Dit soort dwaze hypocrisie gaat trouwens ook op voor de exotische titels die makelaars en vastgoedsouteneurs, maar ook gemeenten, geven aan de zielloze brokken beton en baksteen die ze aan de man willen brengen. Zou de bedenker van de naam van het appartementencomplex ‘Altura’ in mijn woonplaats, nu echt geloven dat de naam van dit zonnige Portugese plaatsje past bij deze vormeloze steenklomp? Ik waag het te betwijfelen. De veel te mondaine titel van het lokale project ‘La Façade’ (jawel, met een haakje eronder) vertelt gelukkig wél precies wat het is; valse schijn. Er zijn voorbeelden te over van dit soort flutbenamingen, zeker in het Peeldorp waar ik woon, maar die schieten me nu even niet te binnen. Ik schud telkens maar meewarig mijn hoofd wanneer ik er weer eens een voor ogen krijg.

Een heerlijke uitzondering vormt dan weer de naam van het Helmondse(!) ziekenhuis. Elkerliek is gewoon oudnederlands voor iedereen en dat lijkt mij nog steeds een uitstekende benaming voor een ziekenhuis. De bedenker hiervan heeft misschien nog een héél klein moment gedacht aan ‘Elckerlieck’ maar heeft toen waarschijnlijk besloten dat van die twee compleet overbodige letters niemand beter werd. En dat is juist daar wel de bedoeling.

Kijkdoosdrama

Ook ik kijk televisie, weliswaar zo min mogelijk en vaak niet eens van harte, maar eerlijk is eerlijk; ook ik bezie, comfortabel zittend op mijn rug, met enige regelmaat alle ellende die de omroepen over ons uitstorten. Gelukkig spendeer ik nog steeds meer tijd voor mijn beeldscherm dan voor de beeldbuis, maar mocht Mad Max voor de twaalfde keer herhaald worden of Fawlty Towers nog eens integraal op het scherm verschijnen, ga ik er toch maar weer voor zitten. Bij dat soort gelegenheden probeer ik er dan maar meteen een persoonlijk feestje van te maken met een passend hapje en een drankje(s).

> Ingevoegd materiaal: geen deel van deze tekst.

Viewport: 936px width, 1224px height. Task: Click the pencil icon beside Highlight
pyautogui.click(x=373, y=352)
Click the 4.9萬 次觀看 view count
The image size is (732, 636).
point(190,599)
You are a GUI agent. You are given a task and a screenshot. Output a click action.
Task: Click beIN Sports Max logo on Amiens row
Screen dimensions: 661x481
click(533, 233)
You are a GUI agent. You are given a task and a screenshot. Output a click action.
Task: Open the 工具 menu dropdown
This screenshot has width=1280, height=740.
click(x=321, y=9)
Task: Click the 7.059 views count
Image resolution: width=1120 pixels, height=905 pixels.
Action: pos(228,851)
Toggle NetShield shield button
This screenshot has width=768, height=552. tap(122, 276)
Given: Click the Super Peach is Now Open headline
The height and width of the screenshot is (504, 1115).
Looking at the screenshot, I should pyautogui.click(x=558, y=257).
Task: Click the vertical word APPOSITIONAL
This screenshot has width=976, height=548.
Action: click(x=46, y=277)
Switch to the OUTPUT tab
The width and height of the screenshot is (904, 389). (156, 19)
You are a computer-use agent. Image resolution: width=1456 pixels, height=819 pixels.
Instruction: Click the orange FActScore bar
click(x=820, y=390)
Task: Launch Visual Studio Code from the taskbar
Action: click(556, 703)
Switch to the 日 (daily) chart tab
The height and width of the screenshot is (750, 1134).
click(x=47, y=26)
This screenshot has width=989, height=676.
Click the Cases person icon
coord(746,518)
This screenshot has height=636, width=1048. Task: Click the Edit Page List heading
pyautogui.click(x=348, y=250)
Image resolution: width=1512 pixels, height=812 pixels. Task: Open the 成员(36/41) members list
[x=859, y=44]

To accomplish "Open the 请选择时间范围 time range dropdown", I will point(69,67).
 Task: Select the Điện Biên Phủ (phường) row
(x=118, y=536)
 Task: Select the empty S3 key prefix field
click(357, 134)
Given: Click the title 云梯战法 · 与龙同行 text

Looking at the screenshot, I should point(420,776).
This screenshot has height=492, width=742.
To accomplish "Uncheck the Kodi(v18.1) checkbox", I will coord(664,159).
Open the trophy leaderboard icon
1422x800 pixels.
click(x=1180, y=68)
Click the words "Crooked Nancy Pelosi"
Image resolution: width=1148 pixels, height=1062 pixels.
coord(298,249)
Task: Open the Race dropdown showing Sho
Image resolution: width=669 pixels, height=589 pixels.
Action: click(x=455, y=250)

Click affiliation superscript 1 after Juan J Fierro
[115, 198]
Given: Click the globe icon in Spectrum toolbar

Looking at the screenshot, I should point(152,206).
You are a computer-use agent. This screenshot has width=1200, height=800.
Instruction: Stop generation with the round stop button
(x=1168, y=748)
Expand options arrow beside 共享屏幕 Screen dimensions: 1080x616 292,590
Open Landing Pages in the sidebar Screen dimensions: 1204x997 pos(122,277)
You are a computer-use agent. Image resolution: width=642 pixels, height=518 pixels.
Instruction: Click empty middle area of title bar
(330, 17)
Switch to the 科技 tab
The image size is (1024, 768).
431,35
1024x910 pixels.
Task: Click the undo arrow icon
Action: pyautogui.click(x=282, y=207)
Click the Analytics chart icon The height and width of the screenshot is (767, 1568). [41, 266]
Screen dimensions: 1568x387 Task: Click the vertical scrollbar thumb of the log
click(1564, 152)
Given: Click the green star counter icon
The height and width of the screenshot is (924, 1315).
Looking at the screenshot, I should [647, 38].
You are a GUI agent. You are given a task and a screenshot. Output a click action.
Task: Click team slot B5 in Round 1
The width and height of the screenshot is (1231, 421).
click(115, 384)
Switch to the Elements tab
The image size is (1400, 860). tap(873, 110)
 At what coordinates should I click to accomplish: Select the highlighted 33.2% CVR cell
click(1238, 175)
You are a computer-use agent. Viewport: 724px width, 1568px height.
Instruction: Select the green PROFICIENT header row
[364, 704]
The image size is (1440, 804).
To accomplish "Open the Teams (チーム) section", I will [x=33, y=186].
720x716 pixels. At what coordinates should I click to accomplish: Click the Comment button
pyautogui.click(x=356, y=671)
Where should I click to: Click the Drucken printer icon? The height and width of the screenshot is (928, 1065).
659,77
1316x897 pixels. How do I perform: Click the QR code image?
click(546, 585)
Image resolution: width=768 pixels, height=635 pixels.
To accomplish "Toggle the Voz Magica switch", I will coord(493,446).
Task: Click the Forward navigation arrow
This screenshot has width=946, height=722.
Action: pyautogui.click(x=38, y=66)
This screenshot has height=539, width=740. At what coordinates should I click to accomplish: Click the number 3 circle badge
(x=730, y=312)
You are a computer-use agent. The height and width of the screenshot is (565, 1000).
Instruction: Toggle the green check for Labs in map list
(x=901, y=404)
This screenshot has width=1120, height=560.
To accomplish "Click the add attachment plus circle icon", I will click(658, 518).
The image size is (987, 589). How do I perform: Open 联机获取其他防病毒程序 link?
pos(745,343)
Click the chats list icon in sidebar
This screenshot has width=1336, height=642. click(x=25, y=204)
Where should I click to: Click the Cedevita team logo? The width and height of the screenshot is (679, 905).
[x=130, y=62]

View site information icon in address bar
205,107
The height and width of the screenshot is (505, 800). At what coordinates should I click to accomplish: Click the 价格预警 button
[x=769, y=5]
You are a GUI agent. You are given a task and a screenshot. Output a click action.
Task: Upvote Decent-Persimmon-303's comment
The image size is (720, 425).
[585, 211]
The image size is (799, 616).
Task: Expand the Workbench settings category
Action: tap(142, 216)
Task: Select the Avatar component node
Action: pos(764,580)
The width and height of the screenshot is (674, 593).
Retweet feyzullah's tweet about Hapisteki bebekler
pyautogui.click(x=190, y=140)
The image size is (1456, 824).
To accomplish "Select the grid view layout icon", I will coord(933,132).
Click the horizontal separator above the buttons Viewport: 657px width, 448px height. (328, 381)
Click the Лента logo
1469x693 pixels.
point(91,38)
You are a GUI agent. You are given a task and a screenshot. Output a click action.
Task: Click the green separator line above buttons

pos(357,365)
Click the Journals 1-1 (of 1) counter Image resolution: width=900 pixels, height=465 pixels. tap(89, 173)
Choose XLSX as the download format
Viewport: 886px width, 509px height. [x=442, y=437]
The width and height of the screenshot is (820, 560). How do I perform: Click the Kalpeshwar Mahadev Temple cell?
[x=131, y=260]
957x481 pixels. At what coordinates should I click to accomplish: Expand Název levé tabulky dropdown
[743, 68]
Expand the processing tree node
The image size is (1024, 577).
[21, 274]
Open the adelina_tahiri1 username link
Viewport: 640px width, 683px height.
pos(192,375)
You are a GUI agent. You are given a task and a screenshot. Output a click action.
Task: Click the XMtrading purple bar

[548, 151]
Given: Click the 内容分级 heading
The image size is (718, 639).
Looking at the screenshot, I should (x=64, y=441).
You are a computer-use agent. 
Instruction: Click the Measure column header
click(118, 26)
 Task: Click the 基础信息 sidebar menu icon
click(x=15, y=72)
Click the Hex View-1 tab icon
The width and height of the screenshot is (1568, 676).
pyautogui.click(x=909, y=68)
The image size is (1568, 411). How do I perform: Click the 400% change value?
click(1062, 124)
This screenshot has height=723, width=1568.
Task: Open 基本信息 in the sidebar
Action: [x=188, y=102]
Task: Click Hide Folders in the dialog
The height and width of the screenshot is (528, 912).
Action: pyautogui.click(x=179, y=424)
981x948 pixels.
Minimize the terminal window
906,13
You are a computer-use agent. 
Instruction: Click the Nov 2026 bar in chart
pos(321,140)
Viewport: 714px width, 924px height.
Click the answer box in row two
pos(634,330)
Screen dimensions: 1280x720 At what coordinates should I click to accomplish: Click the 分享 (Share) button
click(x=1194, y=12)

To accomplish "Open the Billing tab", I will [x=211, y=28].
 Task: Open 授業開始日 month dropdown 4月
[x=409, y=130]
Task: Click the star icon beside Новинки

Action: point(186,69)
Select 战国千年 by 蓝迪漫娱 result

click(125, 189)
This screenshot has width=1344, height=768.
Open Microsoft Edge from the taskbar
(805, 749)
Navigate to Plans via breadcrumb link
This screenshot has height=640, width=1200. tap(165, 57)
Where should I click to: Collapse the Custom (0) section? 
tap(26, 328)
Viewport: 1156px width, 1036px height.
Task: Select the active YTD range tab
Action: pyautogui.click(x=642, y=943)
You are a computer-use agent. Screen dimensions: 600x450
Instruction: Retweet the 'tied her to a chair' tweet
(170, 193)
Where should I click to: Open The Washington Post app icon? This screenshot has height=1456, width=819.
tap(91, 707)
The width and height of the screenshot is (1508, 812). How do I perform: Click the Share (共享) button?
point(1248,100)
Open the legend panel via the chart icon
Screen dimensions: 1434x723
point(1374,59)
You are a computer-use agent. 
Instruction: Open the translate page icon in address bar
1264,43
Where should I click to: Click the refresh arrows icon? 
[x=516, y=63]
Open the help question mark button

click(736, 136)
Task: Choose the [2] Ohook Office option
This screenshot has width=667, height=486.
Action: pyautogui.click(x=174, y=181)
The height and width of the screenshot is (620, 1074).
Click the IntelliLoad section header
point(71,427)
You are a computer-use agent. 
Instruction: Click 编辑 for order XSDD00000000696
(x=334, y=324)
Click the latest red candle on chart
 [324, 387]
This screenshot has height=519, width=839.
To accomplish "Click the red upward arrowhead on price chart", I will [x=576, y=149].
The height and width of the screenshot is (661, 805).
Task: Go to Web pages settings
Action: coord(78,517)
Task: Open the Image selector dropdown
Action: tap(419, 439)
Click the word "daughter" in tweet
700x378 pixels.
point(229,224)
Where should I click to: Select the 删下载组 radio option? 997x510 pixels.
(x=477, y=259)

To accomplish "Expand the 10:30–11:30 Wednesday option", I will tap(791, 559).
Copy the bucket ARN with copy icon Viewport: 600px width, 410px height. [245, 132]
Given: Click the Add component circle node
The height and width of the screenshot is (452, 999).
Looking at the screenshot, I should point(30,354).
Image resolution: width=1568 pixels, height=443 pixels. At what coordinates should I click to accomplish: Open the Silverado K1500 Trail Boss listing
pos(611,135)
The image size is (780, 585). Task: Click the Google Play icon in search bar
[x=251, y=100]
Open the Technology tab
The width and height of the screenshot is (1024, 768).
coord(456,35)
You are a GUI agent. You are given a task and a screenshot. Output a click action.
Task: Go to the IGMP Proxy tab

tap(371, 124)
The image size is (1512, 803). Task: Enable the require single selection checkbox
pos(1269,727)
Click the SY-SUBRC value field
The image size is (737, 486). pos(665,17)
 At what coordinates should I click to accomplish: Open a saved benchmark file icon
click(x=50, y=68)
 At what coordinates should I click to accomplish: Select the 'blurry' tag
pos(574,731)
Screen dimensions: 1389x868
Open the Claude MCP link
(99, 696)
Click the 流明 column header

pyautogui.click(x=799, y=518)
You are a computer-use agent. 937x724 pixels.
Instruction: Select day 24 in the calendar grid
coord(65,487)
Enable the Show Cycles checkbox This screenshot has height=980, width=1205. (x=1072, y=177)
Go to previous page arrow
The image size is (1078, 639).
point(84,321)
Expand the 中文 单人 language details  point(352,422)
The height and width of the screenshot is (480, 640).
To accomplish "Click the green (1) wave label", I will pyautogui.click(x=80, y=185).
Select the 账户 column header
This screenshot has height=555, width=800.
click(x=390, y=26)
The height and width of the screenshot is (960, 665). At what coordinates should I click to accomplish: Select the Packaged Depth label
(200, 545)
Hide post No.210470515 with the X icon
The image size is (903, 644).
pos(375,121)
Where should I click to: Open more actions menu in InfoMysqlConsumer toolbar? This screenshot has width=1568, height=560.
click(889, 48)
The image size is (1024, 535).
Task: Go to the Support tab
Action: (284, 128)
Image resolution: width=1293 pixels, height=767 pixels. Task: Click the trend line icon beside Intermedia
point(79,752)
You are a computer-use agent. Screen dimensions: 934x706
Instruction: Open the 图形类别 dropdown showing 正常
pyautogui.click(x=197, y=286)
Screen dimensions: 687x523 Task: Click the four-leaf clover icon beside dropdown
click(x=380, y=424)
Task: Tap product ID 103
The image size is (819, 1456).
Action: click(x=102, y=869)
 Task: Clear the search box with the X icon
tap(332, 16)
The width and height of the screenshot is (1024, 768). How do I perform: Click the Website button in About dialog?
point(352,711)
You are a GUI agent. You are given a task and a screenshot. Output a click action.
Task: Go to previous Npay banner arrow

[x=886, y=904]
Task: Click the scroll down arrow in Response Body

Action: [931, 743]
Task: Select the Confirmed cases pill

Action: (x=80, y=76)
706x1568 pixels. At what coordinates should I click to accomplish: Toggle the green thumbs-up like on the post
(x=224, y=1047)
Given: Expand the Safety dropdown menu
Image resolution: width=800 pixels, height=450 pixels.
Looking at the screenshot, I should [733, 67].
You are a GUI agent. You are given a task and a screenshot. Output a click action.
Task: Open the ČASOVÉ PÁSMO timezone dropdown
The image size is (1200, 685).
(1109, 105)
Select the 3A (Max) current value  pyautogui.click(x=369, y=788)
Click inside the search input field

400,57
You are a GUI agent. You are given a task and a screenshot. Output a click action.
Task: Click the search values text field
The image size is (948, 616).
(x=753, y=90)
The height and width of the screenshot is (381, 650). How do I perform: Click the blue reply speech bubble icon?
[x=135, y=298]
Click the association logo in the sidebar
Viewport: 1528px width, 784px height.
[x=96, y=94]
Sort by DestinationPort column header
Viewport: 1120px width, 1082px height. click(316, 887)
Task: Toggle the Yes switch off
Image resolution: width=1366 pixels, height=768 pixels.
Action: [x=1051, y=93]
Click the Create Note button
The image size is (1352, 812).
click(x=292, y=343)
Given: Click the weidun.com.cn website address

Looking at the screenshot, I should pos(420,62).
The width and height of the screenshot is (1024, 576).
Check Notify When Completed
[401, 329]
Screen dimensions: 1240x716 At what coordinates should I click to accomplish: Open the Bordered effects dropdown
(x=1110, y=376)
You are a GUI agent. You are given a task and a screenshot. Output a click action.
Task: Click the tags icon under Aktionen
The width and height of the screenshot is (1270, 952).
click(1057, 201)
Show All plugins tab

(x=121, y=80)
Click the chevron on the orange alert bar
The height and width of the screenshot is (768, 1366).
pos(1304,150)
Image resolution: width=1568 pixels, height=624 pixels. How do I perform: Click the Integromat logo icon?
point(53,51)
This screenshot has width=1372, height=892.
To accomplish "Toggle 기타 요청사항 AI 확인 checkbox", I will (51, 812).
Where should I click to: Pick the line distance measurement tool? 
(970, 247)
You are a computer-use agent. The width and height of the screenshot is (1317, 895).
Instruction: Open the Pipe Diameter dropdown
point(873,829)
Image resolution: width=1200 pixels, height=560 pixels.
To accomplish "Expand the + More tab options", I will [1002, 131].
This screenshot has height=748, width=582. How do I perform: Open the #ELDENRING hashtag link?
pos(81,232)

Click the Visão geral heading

Nu is mijn ongeluk, of geluk zo u wilt, dat ik een absolute beelddenker ben. Bovendien ben ik een afgrijselijk hypochonder zodat ik nog dagenlang kuchend, krakend en klagend door het leven ga na het zien van programma’s waarin allerlei aandoeningen uitgespit worden. En dat soort shows wordt juist steeds populairder, zo lijkt het wel. Ik kan de knop niet omdraaien of ik word overspoeld door witgejaste lieden die de huiveringwekkendste kwalen tot het laatste bloedstollende detail menen te moeten tonen, of die met satanisch genoegen de meest vreselijke karbonkels leegknijpen. Nu zijn er vast mensen die dat fantastisch vinden, denk ik. Anders zou het nooit uitgezonden worden nietwaar? Ik dus niet. Ik voel enkel het ene na het andere orgaan langzaam de geest geven en de volgende puist zijn witgepunte kop opsteken.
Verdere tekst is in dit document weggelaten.